* What to produce
Using the records that follow, copy every line containing the word "element".

* Dataset records
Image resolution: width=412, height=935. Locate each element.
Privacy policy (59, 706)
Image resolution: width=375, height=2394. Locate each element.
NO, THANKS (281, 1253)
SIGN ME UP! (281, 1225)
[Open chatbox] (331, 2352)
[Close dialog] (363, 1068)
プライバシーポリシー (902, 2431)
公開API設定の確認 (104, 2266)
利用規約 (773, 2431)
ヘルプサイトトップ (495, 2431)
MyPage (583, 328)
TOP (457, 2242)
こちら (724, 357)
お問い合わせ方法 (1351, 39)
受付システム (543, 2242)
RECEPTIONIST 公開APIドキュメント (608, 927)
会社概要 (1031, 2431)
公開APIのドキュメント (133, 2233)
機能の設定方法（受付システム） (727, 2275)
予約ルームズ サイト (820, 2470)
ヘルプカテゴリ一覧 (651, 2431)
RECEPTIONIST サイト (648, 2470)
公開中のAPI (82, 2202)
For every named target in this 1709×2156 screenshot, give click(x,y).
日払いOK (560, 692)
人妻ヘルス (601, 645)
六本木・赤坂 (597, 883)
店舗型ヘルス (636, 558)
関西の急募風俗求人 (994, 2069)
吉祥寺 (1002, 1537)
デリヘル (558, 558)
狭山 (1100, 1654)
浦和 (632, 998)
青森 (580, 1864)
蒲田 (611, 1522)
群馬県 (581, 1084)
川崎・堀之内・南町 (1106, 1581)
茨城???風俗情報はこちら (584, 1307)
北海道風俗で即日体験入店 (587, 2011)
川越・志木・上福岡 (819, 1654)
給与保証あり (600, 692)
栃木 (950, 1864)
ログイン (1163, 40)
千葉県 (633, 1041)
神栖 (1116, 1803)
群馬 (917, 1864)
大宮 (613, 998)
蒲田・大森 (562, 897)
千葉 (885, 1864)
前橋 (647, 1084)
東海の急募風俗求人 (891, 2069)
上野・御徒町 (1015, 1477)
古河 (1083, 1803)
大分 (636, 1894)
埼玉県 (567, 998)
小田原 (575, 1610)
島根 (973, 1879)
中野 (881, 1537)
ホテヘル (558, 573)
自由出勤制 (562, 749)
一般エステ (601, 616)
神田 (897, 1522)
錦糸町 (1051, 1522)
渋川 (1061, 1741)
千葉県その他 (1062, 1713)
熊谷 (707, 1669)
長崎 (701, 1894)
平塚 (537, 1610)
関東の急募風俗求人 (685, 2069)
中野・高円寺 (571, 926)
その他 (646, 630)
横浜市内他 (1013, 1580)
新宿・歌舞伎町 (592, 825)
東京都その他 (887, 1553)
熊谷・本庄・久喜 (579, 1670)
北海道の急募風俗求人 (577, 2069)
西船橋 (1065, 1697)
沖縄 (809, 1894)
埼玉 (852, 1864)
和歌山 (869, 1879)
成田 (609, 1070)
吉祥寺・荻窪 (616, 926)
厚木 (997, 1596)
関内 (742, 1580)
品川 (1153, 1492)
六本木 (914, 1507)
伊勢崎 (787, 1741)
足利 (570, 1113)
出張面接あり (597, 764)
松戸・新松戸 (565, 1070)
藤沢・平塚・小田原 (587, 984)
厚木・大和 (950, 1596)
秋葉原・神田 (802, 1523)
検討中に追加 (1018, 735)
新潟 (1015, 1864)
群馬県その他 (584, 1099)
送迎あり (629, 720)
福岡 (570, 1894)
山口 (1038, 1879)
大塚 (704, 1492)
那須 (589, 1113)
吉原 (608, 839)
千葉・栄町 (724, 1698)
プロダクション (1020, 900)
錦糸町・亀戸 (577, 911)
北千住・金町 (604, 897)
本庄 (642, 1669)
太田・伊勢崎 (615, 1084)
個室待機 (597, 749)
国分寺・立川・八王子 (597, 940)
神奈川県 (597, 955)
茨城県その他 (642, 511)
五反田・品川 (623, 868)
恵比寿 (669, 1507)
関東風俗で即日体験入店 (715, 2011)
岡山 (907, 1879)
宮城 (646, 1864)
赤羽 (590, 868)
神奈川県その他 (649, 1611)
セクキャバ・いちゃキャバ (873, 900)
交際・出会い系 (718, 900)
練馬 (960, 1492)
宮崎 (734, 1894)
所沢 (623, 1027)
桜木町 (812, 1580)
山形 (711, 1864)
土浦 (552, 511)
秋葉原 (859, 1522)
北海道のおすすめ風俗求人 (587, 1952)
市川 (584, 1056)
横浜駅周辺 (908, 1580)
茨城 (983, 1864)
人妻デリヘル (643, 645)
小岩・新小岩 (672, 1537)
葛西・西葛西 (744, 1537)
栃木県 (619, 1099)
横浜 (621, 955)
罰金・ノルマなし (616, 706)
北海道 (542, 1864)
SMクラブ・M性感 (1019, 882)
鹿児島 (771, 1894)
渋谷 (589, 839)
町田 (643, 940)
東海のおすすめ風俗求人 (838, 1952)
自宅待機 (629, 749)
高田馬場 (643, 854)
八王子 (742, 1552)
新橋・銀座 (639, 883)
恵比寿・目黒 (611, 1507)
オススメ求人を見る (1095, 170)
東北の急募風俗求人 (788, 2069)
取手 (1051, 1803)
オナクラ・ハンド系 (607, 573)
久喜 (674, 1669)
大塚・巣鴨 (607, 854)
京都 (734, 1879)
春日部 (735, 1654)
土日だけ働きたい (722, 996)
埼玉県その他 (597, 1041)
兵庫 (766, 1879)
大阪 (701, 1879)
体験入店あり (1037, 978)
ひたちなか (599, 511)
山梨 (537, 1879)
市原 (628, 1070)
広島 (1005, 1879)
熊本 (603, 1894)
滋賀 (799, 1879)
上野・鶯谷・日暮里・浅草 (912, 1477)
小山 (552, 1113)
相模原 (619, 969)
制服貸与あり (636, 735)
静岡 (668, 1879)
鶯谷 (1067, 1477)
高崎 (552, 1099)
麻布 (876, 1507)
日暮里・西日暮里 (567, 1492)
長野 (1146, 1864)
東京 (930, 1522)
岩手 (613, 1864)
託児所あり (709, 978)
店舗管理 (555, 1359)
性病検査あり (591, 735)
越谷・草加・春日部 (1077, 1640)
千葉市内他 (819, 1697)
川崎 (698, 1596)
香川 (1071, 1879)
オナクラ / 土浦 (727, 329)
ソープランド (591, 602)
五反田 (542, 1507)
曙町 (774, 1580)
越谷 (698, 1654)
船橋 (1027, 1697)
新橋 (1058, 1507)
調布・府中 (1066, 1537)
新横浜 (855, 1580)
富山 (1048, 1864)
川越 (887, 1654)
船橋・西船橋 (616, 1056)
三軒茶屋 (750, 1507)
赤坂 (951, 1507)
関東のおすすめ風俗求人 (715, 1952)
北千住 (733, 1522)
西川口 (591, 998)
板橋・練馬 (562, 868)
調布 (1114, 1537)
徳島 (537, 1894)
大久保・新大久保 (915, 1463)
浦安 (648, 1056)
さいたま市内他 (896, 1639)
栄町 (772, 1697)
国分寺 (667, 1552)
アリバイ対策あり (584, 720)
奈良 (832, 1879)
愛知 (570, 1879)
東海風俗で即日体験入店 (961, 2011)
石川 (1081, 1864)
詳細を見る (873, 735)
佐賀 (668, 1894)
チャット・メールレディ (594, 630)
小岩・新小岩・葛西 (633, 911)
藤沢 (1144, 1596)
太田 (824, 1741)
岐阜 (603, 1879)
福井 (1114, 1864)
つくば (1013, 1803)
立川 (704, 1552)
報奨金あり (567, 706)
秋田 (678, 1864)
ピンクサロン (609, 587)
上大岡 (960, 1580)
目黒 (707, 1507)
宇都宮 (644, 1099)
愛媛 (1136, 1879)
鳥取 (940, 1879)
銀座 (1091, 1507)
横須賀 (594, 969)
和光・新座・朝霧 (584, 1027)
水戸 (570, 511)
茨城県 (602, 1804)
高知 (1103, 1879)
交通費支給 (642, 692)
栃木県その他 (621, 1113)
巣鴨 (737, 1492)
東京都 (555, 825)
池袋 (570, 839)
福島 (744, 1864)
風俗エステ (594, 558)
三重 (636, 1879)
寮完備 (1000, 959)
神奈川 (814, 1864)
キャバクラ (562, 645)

* Written solution
Image resolution: width=412, height=935. Locate each element.
Image resolution: width=375, height=2394. Locate each element.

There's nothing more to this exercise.